**REQUIRED WORK:**
Reproduce the lines below word for word, starting with the line that contains "Click the 2050 endpoint of the curve" and ending with the line that contains "Instruction: Switch to the Processus tab", including both of those lines.

Start of MATERIAL SHOWN

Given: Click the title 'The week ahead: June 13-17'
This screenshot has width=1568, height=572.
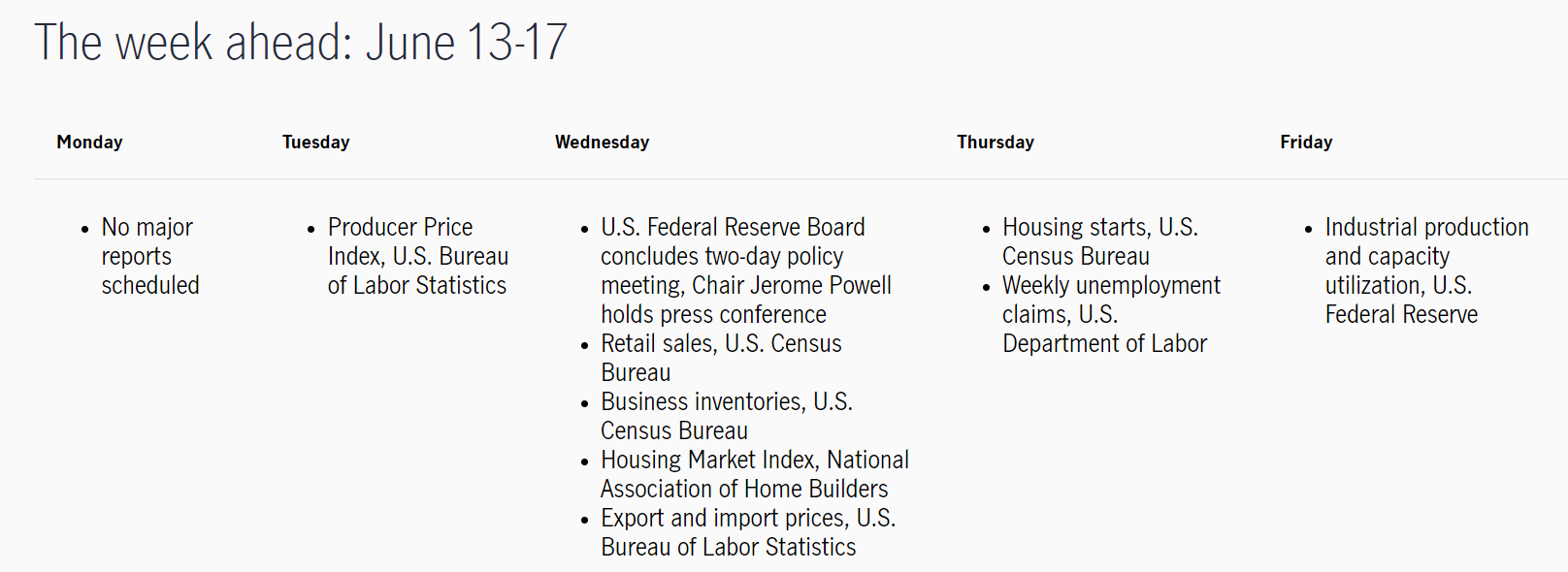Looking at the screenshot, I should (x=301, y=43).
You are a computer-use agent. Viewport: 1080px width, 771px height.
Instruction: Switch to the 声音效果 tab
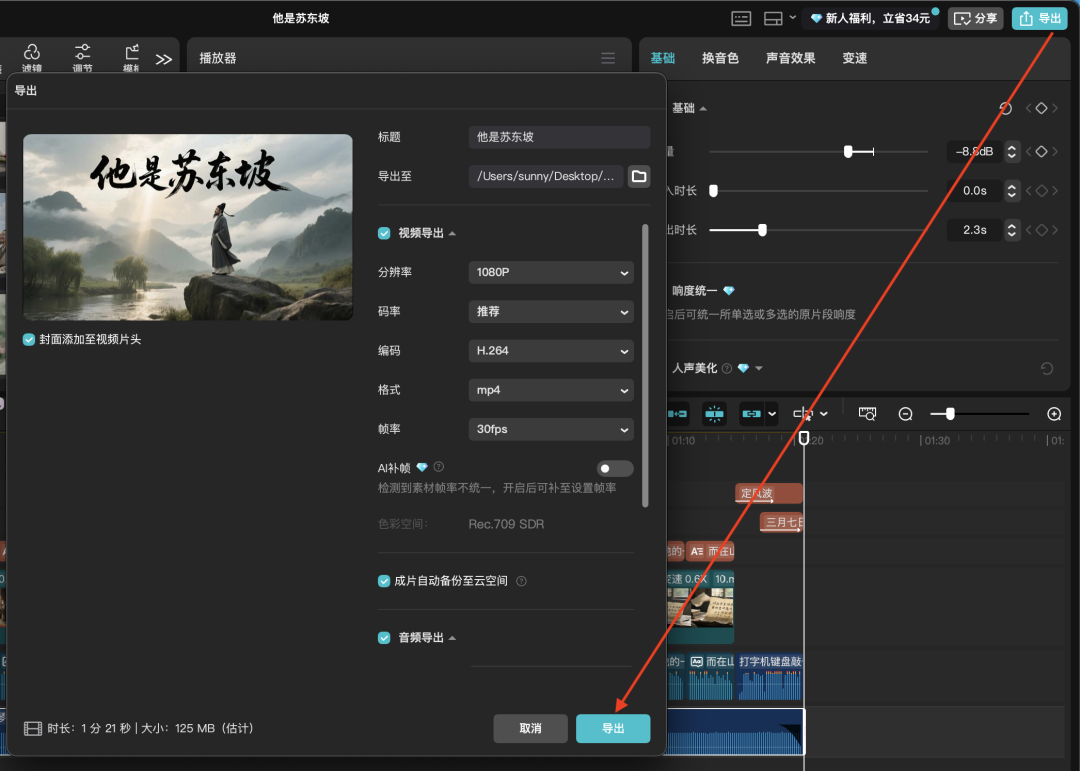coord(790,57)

End of MATERIAL SHOWN
Start of MATERIAL SHOWN

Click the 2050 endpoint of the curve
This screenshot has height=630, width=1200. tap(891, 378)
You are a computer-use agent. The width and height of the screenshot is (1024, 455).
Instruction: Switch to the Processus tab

End of MATERIAL SHOWN

**EXERCISE SOLUTION:**
Click the 2050 endpoint of the curve
This screenshot has height=630, width=1200. tap(891, 378)
You are a computer-use agent. The width and height of the screenshot is (1024, 455).
Instruction: Switch to the Processus tab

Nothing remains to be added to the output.